** Start **

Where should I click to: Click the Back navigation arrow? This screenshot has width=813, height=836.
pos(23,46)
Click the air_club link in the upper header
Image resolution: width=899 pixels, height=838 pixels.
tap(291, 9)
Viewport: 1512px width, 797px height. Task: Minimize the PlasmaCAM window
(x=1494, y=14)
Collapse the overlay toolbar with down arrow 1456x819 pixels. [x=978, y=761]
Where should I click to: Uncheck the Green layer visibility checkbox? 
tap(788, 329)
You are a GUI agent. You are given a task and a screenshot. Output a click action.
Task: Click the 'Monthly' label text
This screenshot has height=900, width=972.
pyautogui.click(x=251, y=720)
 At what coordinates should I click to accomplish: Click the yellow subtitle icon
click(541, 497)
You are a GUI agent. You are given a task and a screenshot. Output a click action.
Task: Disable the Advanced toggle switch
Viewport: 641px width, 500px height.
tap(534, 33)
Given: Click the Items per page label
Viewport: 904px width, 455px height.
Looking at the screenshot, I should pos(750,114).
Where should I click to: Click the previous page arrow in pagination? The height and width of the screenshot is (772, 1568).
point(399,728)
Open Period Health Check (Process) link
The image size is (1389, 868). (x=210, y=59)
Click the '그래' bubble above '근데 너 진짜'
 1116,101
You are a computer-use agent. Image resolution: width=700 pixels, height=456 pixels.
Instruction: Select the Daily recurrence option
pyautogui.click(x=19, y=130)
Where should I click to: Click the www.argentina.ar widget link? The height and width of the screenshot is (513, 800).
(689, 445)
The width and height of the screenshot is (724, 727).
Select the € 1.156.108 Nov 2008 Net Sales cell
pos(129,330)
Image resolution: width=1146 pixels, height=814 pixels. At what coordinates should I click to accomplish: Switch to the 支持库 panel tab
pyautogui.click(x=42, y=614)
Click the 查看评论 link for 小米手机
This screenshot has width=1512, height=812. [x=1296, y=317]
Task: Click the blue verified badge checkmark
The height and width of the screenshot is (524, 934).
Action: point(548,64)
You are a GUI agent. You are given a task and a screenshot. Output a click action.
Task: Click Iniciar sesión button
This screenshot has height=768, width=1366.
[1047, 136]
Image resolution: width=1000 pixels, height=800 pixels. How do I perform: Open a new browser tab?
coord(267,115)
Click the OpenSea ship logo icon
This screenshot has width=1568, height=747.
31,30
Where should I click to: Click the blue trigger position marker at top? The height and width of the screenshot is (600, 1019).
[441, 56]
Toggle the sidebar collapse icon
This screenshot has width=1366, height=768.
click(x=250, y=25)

** End **

Set down the material above line by line, word for word, keeping every character and space unchanged.

Where should I click to: Click the Back navigation arrow? This screenshot has width=813, height=836.
pos(23,46)
Click the air_club link in the upper header
Image resolution: width=899 pixels, height=838 pixels.
tap(291, 9)
Viewport: 1512px width, 797px height. Task: Minimize the PlasmaCAM window
(x=1494, y=14)
Collapse the overlay toolbar with down arrow 1456x819 pixels. [x=978, y=761]
Where should I click to: Uncheck the Green layer visibility checkbox? 
tap(788, 329)
You are a GUI agent. You are given a task and a screenshot. Output a click action.
Task: Click the 'Monthly' label text
This screenshot has height=900, width=972.
pyautogui.click(x=251, y=720)
 At what coordinates should I click to accomplish: Click the yellow subtitle icon
click(541, 497)
You are a GUI agent. You are given a task and a screenshot. Output a click action.
Task: Disable the Advanced toggle switch
Viewport: 641px width, 500px height.
tap(534, 33)
Given: Click the Items per page label
Viewport: 904px width, 455px height.
Looking at the screenshot, I should pos(750,114).
Where should I click to: Click the previous page arrow in pagination? The height and width of the screenshot is (772, 1568).
point(399,728)
Open Period Health Check (Process) link
The image size is (1389, 868). (x=210, y=59)
Click the '그래' bubble above '근데 너 진짜'
 1116,101
You are a computer-use agent. Image resolution: width=700 pixels, height=456 pixels.
Instruction: Select the Daily recurrence option
pyautogui.click(x=19, y=130)
Where should I click to: Click the www.argentina.ar widget link? The height and width of the screenshot is (513, 800).
(689, 445)
The width and height of the screenshot is (724, 727).
Select the € 1.156.108 Nov 2008 Net Sales cell
pos(129,330)
Image resolution: width=1146 pixels, height=814 pixels. At what coordinates should I click to accomplish: Switch to the 支持库 panel tab
pyautogui.click(x=42, y=614)
Click the 查看评论 link for 小米手机
This screenshot has width=1512, height=812. [x=1296, y=317]
Task: Click the blue verified badge checkmark
The height and width of the screenshot is (524, 934).
Action: point(548,64)
You are a GUI agent. You are given a task and a screenshot. Output a click action.
Task: Click Iniciar sesión button
This screenshot has height=768, width=1366.
[1047, 136]
Image resolution: width=1000 pixels, height=800 pixels. How do I perform: Open a new browser tab?
coord(267,115)
Click the OpenSea ship logo icon
This screenshot has width=1568, height=747.
31,30
Where should I click to: Click the blue trigger position marker at top? The height and width of the screenshot is (600, 1019).
[441, 56]
Toggle the sidebar collapse icon
This screenshot has width=1366, height=768.
click(x=250, y=25)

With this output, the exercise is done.